The paper tackles the problem of sequential multi-task reinforcement learning for robots, where tasks arrive one after another, and presents an approach that reuses data and policies from previous tasks to learn new ones more efficiently. In simulated robotic manipulation experiments, their method requires less than half the samples compared to learning each task from scratch and successfully learns ten challenging tasks on a real robot arm.

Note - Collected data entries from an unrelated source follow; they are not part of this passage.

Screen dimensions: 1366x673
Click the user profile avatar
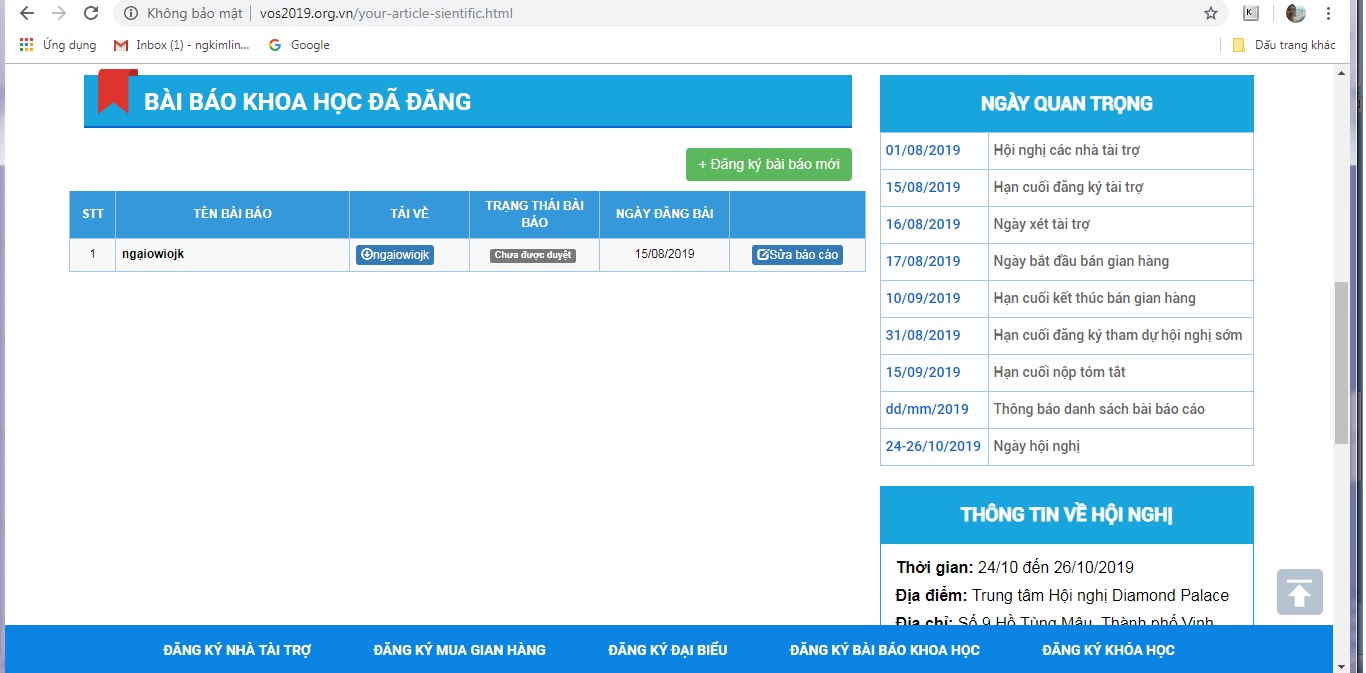pyautogui.click(x=1295, y=13)
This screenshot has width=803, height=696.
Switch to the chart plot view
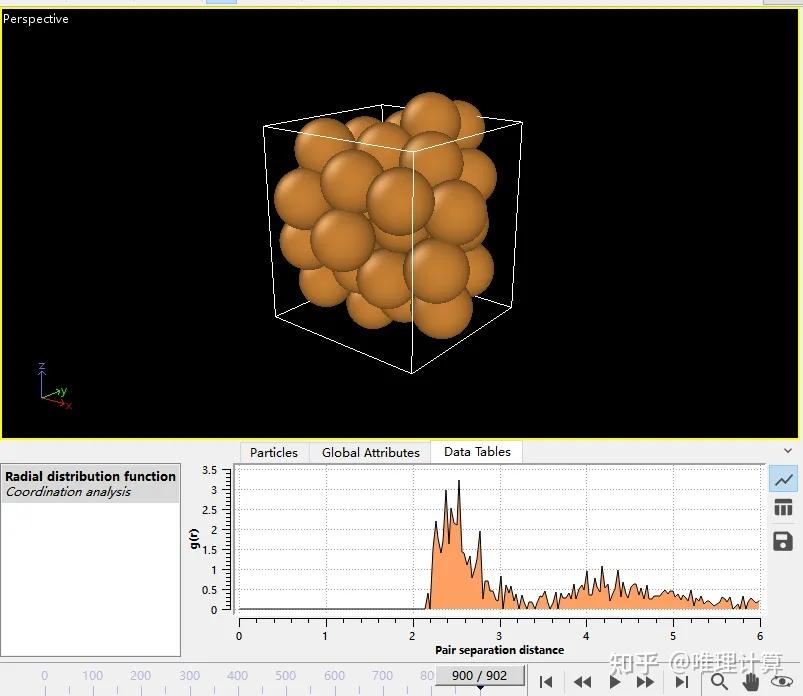784,480
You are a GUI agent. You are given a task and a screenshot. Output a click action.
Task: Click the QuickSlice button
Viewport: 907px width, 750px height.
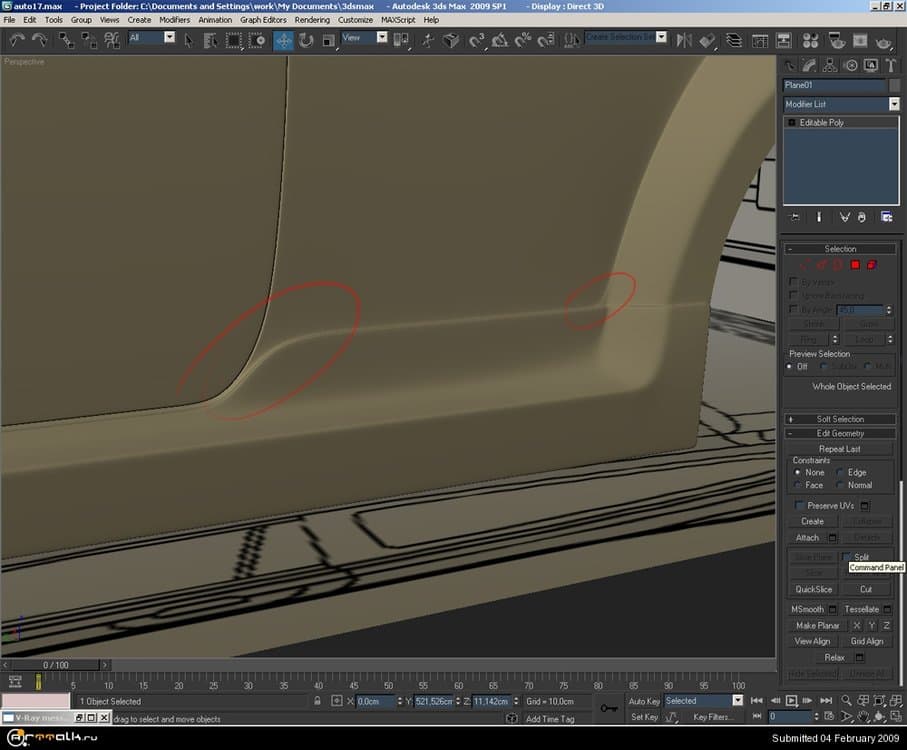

Multi-task learning ideally allows robots to acquire a diverse repertoire of useful skills. However, many multi-task reinforcement learning efforts assume the robot can collect data from all tasks at all times. In reality, the tasks that the robot learns arrive sequentially, depending on the user and the robot's current environment. In this work, we study a practical sequential multi-task RL problem that is motivated by the practical constraints of physical robotic systems, and derive an approach that effectively leverages the data and policies learned for previous tasks to cumulatively grow the robot's skill-set. In a series of simulated robotic manipulation experiments, our approach requires less than half the samples than learning each task from scratch, while avoiding impractical round-robin data collection. On a Franka Emika Panda robot arm, our approach incrementally learns ten challenging tasks, including bottle capping and block insertion.